Using the records below, copy every line that holds the string "Past".

Collected data:
= = = =

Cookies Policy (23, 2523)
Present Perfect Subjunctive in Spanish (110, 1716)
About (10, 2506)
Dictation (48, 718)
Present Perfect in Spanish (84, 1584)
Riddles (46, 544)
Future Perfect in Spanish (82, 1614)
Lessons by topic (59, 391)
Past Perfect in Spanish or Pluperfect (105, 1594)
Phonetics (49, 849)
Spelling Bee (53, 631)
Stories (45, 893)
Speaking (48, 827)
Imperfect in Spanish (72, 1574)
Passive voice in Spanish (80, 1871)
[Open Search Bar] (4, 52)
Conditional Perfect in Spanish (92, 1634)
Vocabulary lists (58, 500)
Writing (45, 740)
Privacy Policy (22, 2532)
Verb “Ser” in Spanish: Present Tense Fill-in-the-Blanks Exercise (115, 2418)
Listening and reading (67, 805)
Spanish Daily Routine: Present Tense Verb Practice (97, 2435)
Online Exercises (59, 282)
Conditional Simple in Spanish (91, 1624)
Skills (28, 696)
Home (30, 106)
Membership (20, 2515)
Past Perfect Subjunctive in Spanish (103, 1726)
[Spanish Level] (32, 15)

= = = =

Expected answer:
Past Perfect in Spanish or Pluperfect (105, 1594)
Past Perfect Subjunctive in Spanish (103, 1726)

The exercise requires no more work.